Living with intention takes a great deal of courage because no longer are you able to just blithely go through your day “asleep” to what’s going on. Instead you are now awake. You actively look and see what’s going on in every area of your life, and you are actively both making decisions about these things, and hopefully, actively choosing to confront them with good, God-based choices.
No longer will the alarm go off and you roll over and decide you don’t feel like “doing” life. Now, you have to grow up and choose to live.
It’s a whole new way of being!
Eric let the book fall to his lap, and he breathed the lesson in. Living with intention. What did that even mean? It is far easier to push them under the rug… Well, he knew all about doing that. He thought about the money. They hadn’t counted it, thinking it better to leave it intact until they could get an expert opinion on it. He glanced over at his wife and found only her shoulder looking back at him.
Living intentionally. Was it too late for them to start doing that, for him to? He wished he could ask Caleb or Greg, talk to them, sort this all out, but he wasn’t sure they would have the answers he needed either.
Still swirling in all of the questions, he folded the book up, laid it on the little night stand and clicked off the light. With a sigh, he closed his eyes. “God, I’m really not sure any of this is even real. Would you please show me how to do this because I feel like I’m missing it totally.” There weren’t really more words to the prayer, so he shook his head and willed sleep to come. Maybe he would figure it all out tomorrow.
Chapter 10
When the alarm went off the next morning, Dani was quite sure she was not feeling well enough for church. She had been thinking about it off and on all night, and really she was a grown woman. She didn’t have to go to church if she didn’t want to, and she didn’t want to. However, when Eric got out of bed without making sure she was up, that didn’t set well with her either. Surely he wouldn’t just get ready and go without her.
Then again, that was exactly what she had wanted to happen five seconds before. Oh, why couldn’t her life make any sense at all? Sighing her frustration away, she lay very still, trying to hear where he was in the room. When she didn’t hear him, she rolled halfway to the side and found herself in an empty room. He had already left.
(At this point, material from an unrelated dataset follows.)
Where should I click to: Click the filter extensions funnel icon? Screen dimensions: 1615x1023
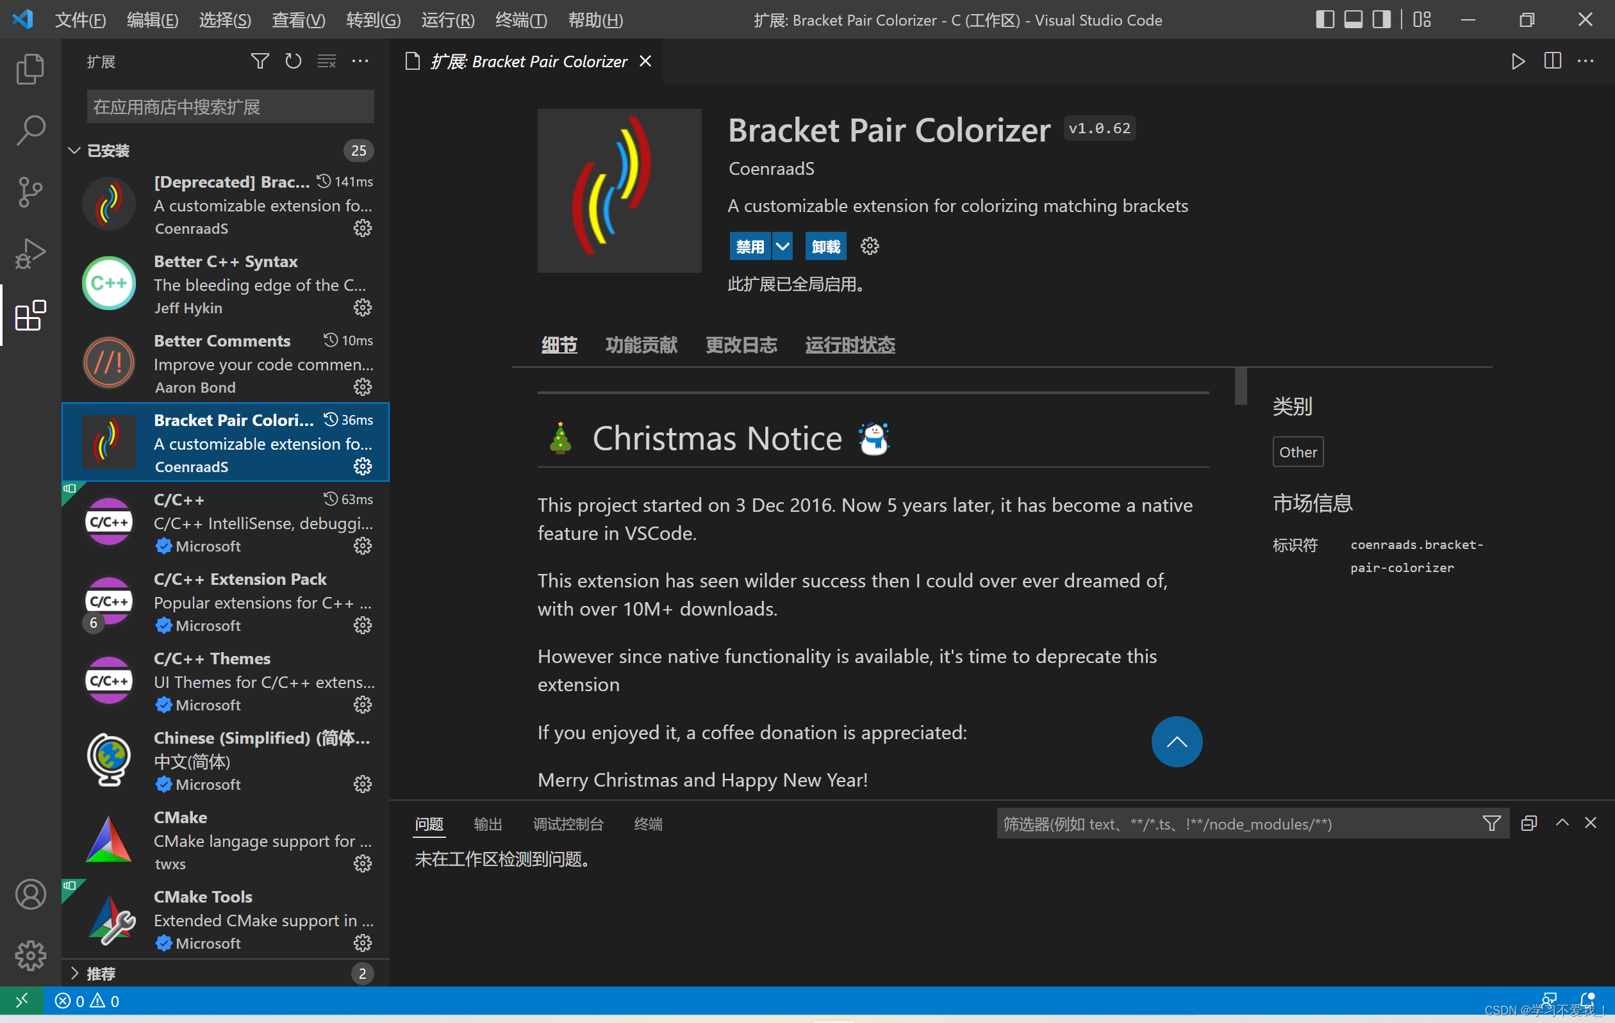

Why was it that it didn’t really matter what he did, she found a way to be upset about it? That angered her about herself almost as much as she was angry with him and with life. She was turning into her mother, and there was no way that was a good thing.
Eric quietly padded out to the kitchen, thinking he could start the coffee for everyone else. However, he found the coffee already brewing and Derek sitting at the table.
“You make enough for everybody?” Eric asked.
“Help yourself.”
When he had gotten the coffee, he took the cup and went to sit at the table as well. He would probably need to make breakfast, but it appeared it was only the two of them awake so he figured he had time. “So what time is church anyway? I never got around to asking.”
“Nine.”
“That’s good then we have some time.”
Derek nodded, and in the pause Eric took a drink.
“So, how do you think Attabury is?” Eric asked. He’d never really gotten the chance to talk with the producer of the show, and he wasn’t going to waste this chance.
“Oh, Caleb will get it. No challenge is going to take him down.”
Eric nodded at that information. “I’m glad you and Jaycee could come. Not that I don’t think Caleb can do it. It’s just nice.” He thought for a second and decided to be honest. “You guys all work so great together. It’s like… It’s like you have each other’s backs.”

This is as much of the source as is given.